Таррин, вытерев рот и сплюнув на пол косточки от изюма, подошёл к стоящей у очага Морке, сел на табурет и нагнулся расшнуровать свои запачканные мягкие башмаки.
«Будет тебе, старушка, – сказал он, пока она ставила к его ногам исходящую паром бадью. – Ну, какой толк устраивать в доме кошачий концерт, а? Жизнь такая короткая. Гляди сюда, – он усадил её, сопротивляющуюся, себе на колено. – Это заставит тебя улыбнуться. Ты же не знаешь, что я – сереброходец, верно?»
«Что ты такое говоришь?» – надувшись, ответила Морка, не делая, однако, попытки подняться.
«Я могу находить серебро где угодно. Гляди!» И внезапно запустив руку за ворот её халата, прежде чем она смогла помешать ему, вынул оттуда монету, зажатую между пальцами. «Пятьдесят мельдов. И все твои, моя красавица Морка. Завтра, когда пойдёшь на рынок с сыром и маслом, прихвати её с собой и купи себе что-нибудь симпатичное. И больше не смей мне ничего говорить про таверны и Дилгайских девчонок. Я люблю только тебя, и давно пора бы уже это понять».
Морка сперва просто глазела на монету, а потом взяла её в руки и попробовала на зуб.
«Где ты её нашёл?»
«У тебя в делдах!»
С другой стороны очага, Майя, державшая своё шитьё напротив света огня, подавила булькающий смешок.
«Бери, давай! – настаивал Таррин. – Я её не украл, могу тебе прямо сказать. Она твоя, всё по-честному. Ну, поцелуй нас!»
«Ну, – Морка помолчала, успокоенная лишь частично, – Это всё, оно к чему? Думаю, ты собрался в Теттин, и мы тебя увидим дома когда уж придётся?»

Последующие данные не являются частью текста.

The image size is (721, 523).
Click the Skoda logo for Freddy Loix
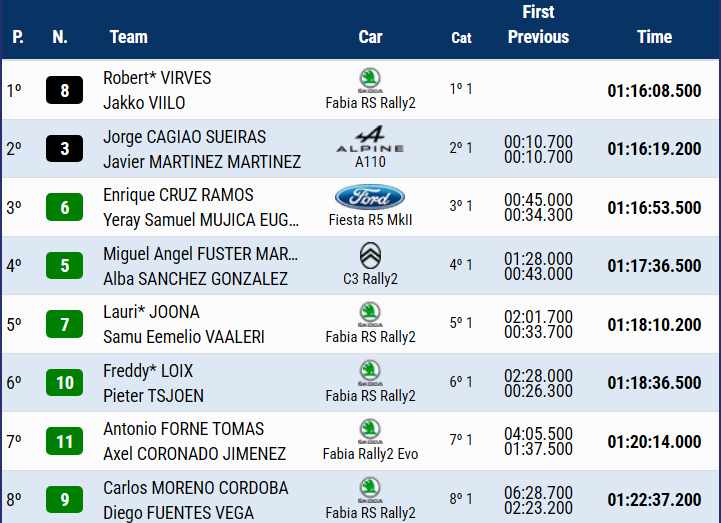tap(370, 372)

«Да вовсе нет! Нет, я завтра возьму лодку, если только Майя заштопала ту дыру в сетях. Когда ты вернёшься с рынка, тут всё будет завалено карпами, окунями, форелью, всем, чем пожелаешь. Ещё на восемьдесят мельдов, легко. Давай, Нала, – обратился он к девятилетней девочке. – Укладывай эту маленькую банзи спать, а ты, Келси, проследи, чтобы огонь был хорошенько затушен, можешь взять то большое полено и сунуть его в бадью, мне воды больше не надо. Не знаю, как вы все, а я здорово устал. Майя, хватит уже иголкой махать, испортишь только свои синие глазки. Завтра доштопаешь! Давай, моя девочка, – сказал он, положив руку Морке на талию, и поглаживая её. – Укладывай свой большой животик в постель, а я лягу рядом и буду напоминать, откуда он у тебя появился».

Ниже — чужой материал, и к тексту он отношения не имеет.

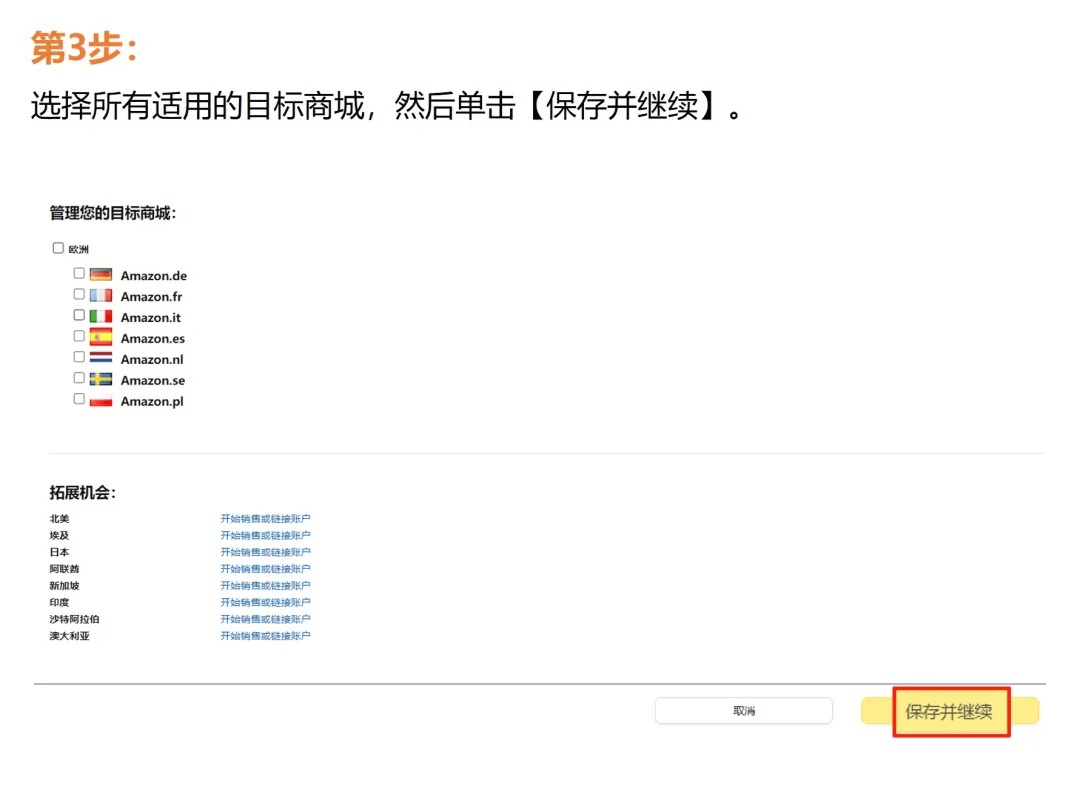
Task: Click the link beside 澳大利亚
Action: tap(265, 636)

Таких больших денег, как пятьдесят мельдов, хозяйство не видело уже долгие недели. Импульсивность и непредсказуемость были отличительными признаками Таррина, и Морка, наученная опытом, не собиралась под давлением вытягивать из него абсурдные ответы на вопрос, откуда пришла такая удача. И всё-таки, она отдала бы половину этих денег, чтобы узнать, где он был этим днём.